Freak weather around the globe is frightening, but the biblical floods sweeping away villages in the Low Countries and Germany were just one manifestation of growing crisis. Warm oceans are powering catastrophic chaotic events around the globe. Wildfire season is staring early in the Western US after the Heat Dome event. New Zealand is experiencing record winter temperatures. The Siberian Taiga is burning, and melting permafrost will release a surge of greenhouse gases – methane and Co2, further speeding up warming.

We’re suddenly waking up to the new climate change reality. It is not a gradual process, where the world changes in a predictable, measurable, and ordered way. Instead the increasing number of chronic climate instability events highlight rising chaos. 2 inch higher sea levels over 80 years doesn’t mean 0.016 of an inch each year – it means storm surges suddenly washing past the sea defences, flooding on a massive scale, and massive clean-up costs.

The costs are going to be enormous. Trillions per annum. Who pays? Weather events will become uninsurable. Governments will have to step in with immediate emergency support, reconstruction costs and building new infrastructure for a long-term accommodation with powered up oceans fuelling climate-change events. As the planet warms, the refugee crisis will get quadratically worse with folk trying to flee warmer zones to temperate areas. Access to basic commodities like food and water will become critical. Scarcity will feed conflict.

The countries most able to cope with chaotic climate change will be those with:

  1. Financial monetary sovereignty and able to keep borrowing
  2. Effective Government willing to make tough decisions
  3. Defendable Borders
  4. Temperate climate, sustainable agriculture and water
  5. Strong Currency – a function of the previous 4 points.

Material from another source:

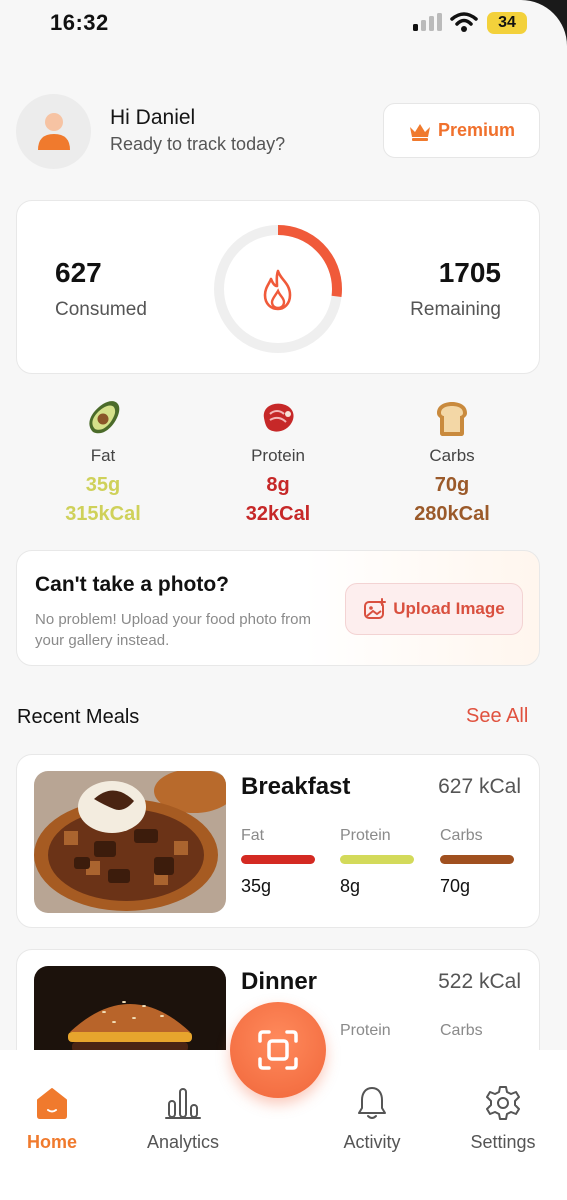 The width and height of the screenshot is (567, 1200). I want to click on calorie-ring, so click(278, 289).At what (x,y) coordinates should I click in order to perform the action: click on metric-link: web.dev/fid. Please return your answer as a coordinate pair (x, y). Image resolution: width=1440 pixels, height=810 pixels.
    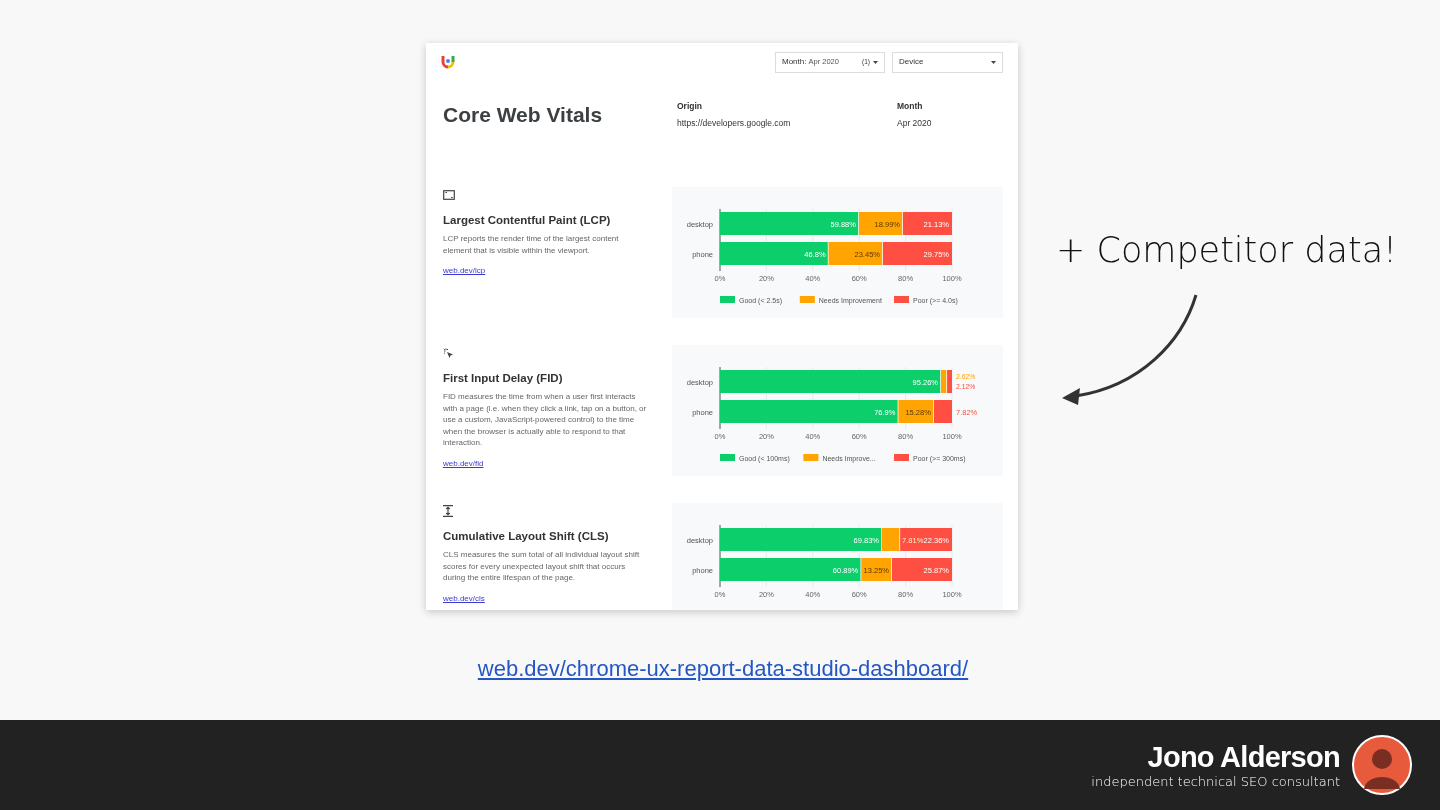
    Looking at the image, I should click on (464, 463).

Island nations like the UK may be better placed than most…

Five things to read this morning

BBerg – Jeff Bezos and Star Wars Inspire Hunt for $1 Trillion Space Unicorn

Torygraph – Time has come for the Bank of England to raise rates and stop buying bonds

FT – The two big reasons to doubt the global boom

FT – Fed’s tilt towards tighter policy unleashes dollar bulls

WSJ – Don’t Believe the Inflated Yields on Inflation-Protected Bond Funds

Out of time and back to the day job..

Bill Blain

Strategist – Shard Capital

2 Comments

  1. That’s a great post Bill. You’re right about the chaos. It will not be gradual and the chaos will likely accelerate the action. Chilling really no pun intended.

  2. I’d also add Russia and Switzerland to my favorite safe countries (for purely personal reasons) ,both have nice low debt, Russia is a decent military threat and Switzerland.. well who would invade them.